Presentation at the 2012 Active Living Research Annual Conference.
A large and growing research base describes health inequities based on race, ethnicity, and socioeconomic status. According to the University of Wisconsin Population Health Institute, these factors and other social determinants of health account for 50 percent or more of a person’s health outcomes. While Minnesota prides itself on its state-of-the-art clinical care system and generally high health rankings in comparison to other states, this study, commissioned by the Blue Cross Blue Shield Foundation of Minnesota in 2010, revealed significant health inequities in the 7-county Metro region (including Minneapolis, St. Paul, and surrounding suburbs).
The Statewide Health Improvement Program (SHIP) initiative in Minnesota has addressed health disparities by implementing research-supported interventions to reduce obesity and tobacco use. During the past two years, Wilder Research has served as the evaluator for multiple local public health departments that received SHIP funding. While it is too early in the project to measure changes in health outcomes that occurred through SHIP, process evaluations were conducted to identify promising strategies that can be used by communities, schools, and worksites to implement healthy living interventions.
During this presentation, we will:
Demonstrate the importance of “place” by identifying areas of the 7-county Metro area where residents experience poorer health outcomes.
Explore the relationship between race, socioeconomic status, social connectedness, and other determinants in influencing health in Minnesota.
Highlight examples of promising efforts made by local public health departments to implement active living interventions intended to reduce health inequities.
In the health inequities report, death data, provided by the Minnesota Department of Health were used to estimate life expectancy and mortality, which served as a proxy for resident health status. Recent census (2000 and 2010) and American Community Survey data (2005-09) were used to calculate population estimates of key demographic variables, including race/ethnicity, household income, educational status, employment status at the neighborhood level, based on census tract.
Key informant interviews and reviews of process measures collected by local grantees were used to identify promising implementation approaches used by schools, communities, and worksites through SHIP.
In Minnesota’s 7-county Metro region, health inequities based on race, ethnicity, socioeconomic status do exist. Notable results from the 2010 study show that in this region:
Asian and Latino populations, as well as African immigrants, often have better health outcomes than non-Hispanic whites, American Indians, and US-born blacks. Compared to non-Hispanic whites (the largest racial group in the region), the age adjusted mortality rates are 3.5 times higher for American Indians, 3.0 times higher than US-born blacks, and 1.2 times higher for Southeast Asian immigrants.
Areas with the shortest life expectancies (between 70 and 75 years) are all in the poorest areas of the region’s two central cities of Minneapolis and Saint Paul.
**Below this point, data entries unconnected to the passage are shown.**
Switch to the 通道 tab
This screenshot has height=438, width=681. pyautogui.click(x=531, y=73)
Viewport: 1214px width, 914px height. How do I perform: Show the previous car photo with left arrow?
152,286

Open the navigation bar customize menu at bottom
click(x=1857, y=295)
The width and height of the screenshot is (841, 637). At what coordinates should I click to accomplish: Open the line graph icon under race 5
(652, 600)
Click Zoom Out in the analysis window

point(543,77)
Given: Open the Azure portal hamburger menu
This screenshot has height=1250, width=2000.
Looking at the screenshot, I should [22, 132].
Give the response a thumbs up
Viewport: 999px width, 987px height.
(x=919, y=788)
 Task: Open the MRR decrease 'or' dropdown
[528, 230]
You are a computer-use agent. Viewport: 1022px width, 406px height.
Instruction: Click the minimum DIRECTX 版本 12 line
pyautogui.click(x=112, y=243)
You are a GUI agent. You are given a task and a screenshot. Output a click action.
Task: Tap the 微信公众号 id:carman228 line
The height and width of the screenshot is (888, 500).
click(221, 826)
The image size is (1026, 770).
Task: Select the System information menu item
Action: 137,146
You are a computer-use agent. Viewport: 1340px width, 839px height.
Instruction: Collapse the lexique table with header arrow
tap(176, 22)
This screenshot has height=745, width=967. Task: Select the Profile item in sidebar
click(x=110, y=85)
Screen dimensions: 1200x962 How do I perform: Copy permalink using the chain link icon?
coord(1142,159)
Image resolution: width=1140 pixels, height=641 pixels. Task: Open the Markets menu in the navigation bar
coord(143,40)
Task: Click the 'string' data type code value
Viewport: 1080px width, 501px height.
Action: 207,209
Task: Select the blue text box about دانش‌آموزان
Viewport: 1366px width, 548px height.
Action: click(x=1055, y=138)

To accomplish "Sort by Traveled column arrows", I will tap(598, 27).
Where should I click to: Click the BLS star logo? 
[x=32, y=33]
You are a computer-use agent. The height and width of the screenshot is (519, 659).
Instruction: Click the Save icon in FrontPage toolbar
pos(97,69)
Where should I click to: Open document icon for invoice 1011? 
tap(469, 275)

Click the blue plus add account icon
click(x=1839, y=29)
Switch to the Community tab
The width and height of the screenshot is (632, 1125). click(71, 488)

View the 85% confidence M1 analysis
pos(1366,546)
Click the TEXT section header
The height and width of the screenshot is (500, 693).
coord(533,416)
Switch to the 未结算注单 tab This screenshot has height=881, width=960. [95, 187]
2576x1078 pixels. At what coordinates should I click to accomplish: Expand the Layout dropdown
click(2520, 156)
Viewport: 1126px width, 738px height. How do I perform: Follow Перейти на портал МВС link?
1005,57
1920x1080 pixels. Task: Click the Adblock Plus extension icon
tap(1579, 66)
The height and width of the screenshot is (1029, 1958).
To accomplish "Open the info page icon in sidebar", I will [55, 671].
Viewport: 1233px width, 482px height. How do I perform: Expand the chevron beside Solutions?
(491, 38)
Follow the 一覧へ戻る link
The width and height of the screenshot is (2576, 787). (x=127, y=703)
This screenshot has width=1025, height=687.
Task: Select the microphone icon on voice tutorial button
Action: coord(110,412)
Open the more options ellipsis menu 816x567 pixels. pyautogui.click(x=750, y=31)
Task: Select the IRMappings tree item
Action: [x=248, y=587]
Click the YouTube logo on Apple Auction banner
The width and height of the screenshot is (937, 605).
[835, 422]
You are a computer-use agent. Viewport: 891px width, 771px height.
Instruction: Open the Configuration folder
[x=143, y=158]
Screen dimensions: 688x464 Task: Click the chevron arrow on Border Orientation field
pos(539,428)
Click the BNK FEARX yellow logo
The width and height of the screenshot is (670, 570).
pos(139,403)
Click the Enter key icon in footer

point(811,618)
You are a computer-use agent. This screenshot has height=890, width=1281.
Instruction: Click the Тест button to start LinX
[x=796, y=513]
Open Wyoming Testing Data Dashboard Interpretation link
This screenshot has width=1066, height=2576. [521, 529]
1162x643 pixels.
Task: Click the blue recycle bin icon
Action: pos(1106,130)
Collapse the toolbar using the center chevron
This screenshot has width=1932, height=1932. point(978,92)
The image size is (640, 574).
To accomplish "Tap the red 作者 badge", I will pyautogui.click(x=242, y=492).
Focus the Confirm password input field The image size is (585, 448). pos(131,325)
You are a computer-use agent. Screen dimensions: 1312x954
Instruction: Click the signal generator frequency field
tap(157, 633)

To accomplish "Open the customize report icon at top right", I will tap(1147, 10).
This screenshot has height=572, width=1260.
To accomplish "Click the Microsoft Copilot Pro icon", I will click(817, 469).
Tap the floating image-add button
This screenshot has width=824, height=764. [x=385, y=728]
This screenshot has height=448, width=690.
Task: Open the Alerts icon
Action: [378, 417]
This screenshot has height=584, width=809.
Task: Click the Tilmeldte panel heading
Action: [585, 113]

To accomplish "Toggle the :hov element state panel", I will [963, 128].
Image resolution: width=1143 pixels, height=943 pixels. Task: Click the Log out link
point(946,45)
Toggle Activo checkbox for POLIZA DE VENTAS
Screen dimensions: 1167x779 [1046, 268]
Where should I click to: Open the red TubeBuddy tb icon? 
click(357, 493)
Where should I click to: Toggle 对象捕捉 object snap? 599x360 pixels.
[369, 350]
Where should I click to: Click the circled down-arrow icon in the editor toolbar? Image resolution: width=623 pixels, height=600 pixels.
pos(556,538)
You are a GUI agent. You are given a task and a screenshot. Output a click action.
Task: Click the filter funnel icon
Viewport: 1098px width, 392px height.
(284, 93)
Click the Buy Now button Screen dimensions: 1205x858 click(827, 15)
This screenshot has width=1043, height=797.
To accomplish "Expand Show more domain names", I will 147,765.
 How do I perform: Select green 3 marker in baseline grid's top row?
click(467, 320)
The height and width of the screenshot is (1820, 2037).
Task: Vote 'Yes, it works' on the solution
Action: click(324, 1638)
Areas in the region with the highest life expectancies (83 years or longer) are primarily located in second-ring suburbs in wealthier communities and small pockets in Minneapolis and Saint Paul.
There is a relationship between the income in an area and mortality. For every $10,000 increase in median income in a neighborhood, the average life expectancy of residents increased by one year.
Since 2000, there have been large demographic shifts in the Twin Cities Metro region. Results from the current study will be highlighted during the presentation.
Through SHIP, local public health departments received funding to implement policy, systems, and environmental changes to improve health outcomes. A number of promising implementation strategies for active living initiatives were identified as part of the process evaluations conducted by Wilder Research:
Local public health departments that provided structured technical assistance, encouraged the use of action plans, and minimized reporting requirements had success in encouraging cities, schools, and worksites to participate in, and complete, healthy living initiatives.
In schools, effective Safe Routes to Schools initiatives were supported by the districts and had strong buy-in from school staff and administers, but were often driven by parent leaders.
The establishment of worksite wellness committees, supported by employers, was critical to the success of worksite active living initiatives.
Despite Minnesota being regarded as a “healthy state”, good health is distributed unequally among residents, based on race, income, and place. To increase the health of all residents, targeted interventions are needed in response to social determinants of health which produce poor health outcomes. Lessons learned in the first two years of the SHIP initiative suggest promising approaches that can be used by other communities, schools, and worksites, to successfully implement healthy living initiatives.
The initial health inequities study, conducted in 2010, and expanded in 2011, was funded by the Blue Cross Blue Shield Foundation of Minnesota. Funding for SHIP was allocated by the Minnesota Legislature in 2008 and administered by the Minnesota Department of Health.